Fundada por emigrantes nordestinos e muitos militantes que buscavam um local mais afastado para fugir da perseguição dos militares durante a ditadura militar, a Vila Autódromo começou seu processo de ocupação em 1967. Distante do Centro da cidade do Rio de Janeiro cerca de 35 km, a comunidade localizada às margens da Lagoa de Jacarepaguá tem sua história marcada pela resistência contra os processos de remoção.

Desde 1993 no centro do furacão da especulação imobiliária que avança pela parte “nobre” da zona oeste, a Vila Autódromo está no meio do caminho do interesse privado que se expande com obras faraônicas na região da Barra da Tijuca. Grandes obras para a elite, grandes empresas que são as verdadeiras responsáveis pela degradação da Lagoa de Jacarepaguá, pela diminuição da mata atlântica e devastação de áreas de preservação ambiental.

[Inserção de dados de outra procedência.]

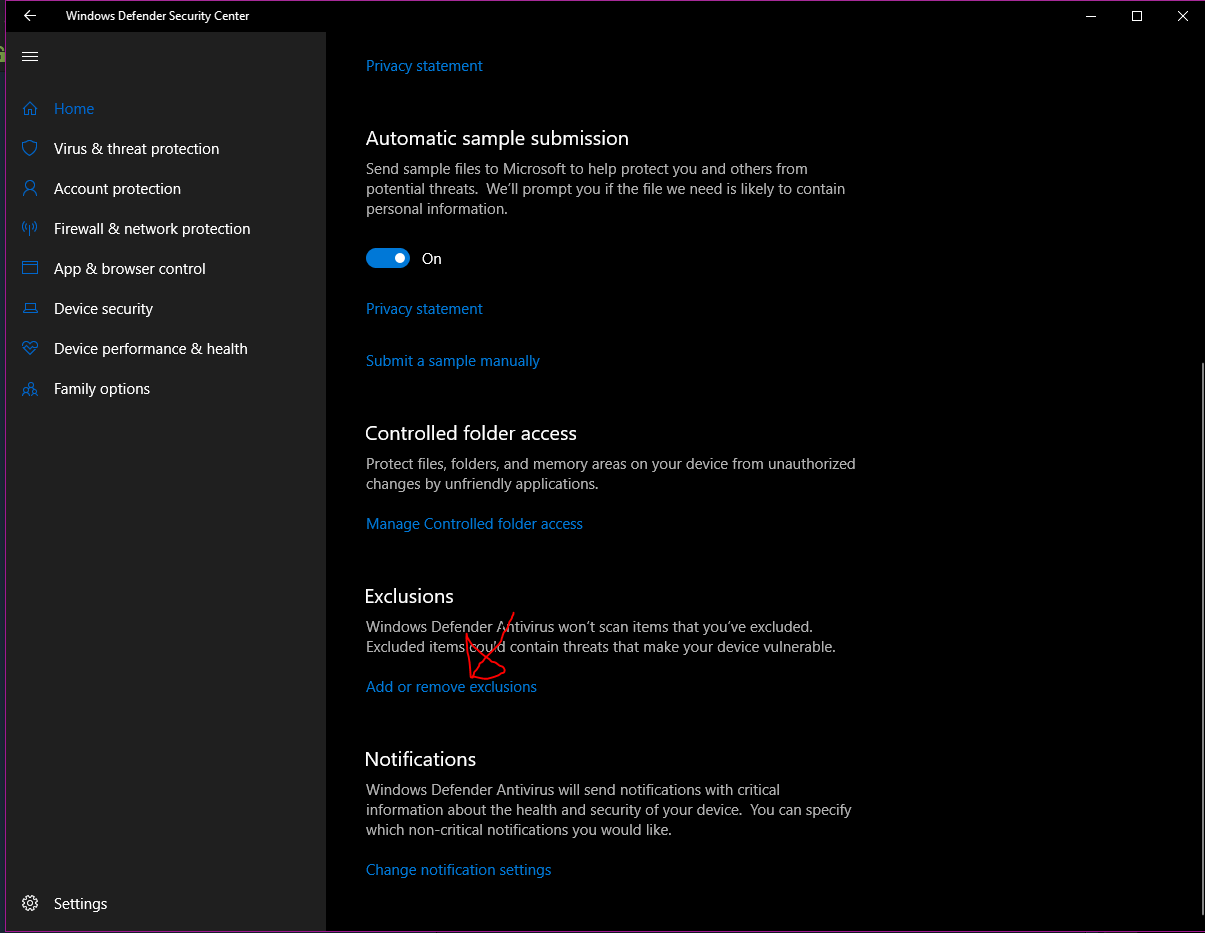The width and height of the screenshot is (1205, 933).
Task: Click Submit a sample manually link
Action: (x=452, y=361)
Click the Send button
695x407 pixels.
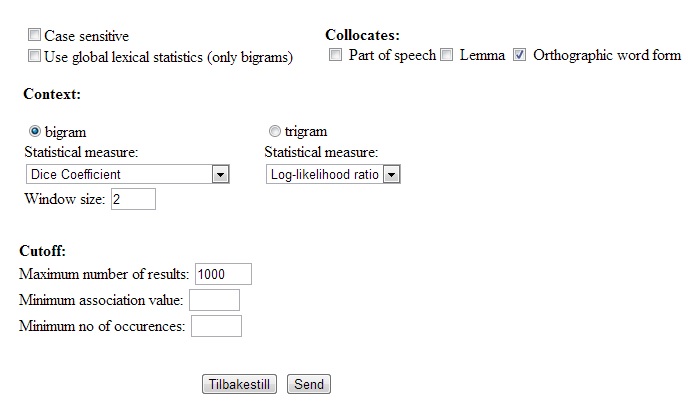click(309, 385)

Com o anúncio da realização dos Jogos Olímpicos em 2016, a comunidade voltou a ser sistematicamente ameaçada de remoção com a justificativa de que sua saída era necessária para a construção da Trans olímpica. A mobilização dos moradores em unidade a movimentos sociais e outras comunidades que estão ameaçadas por esse modelo de sociedade excludente em curso no Rio de Janeiro, foram às ruas denunciar a limpeza social para a realização de megaeventos.

Junto a um corpo de assessores técnicos ligados as Universidades Federais do Rio de Janeiro (UFRJ) e Fluminense (UFF), além de respaldo jurídico de defensores públicos, a Vila apresentou um plano alternativo, o Plano Popular da Vila Autódromo, que apresenta soluções abaixo do orçamento e que contempla a continuidade de todos os seus moradores, com acesso aos serviços básicos de saneamento, luz e revitalização do espaço público.

No dia 09 de agosto, o prefeito do Rio, Eduardo Paes (PMDB) anunciou a abertura de diálogo com a comunidade, “visando a sua permanência”. Contudo, os moradores seguem firmes contra todas as possibilidades e estratégias que podem estar sendo planificadas para a retirada da comunidade de seu local de origem.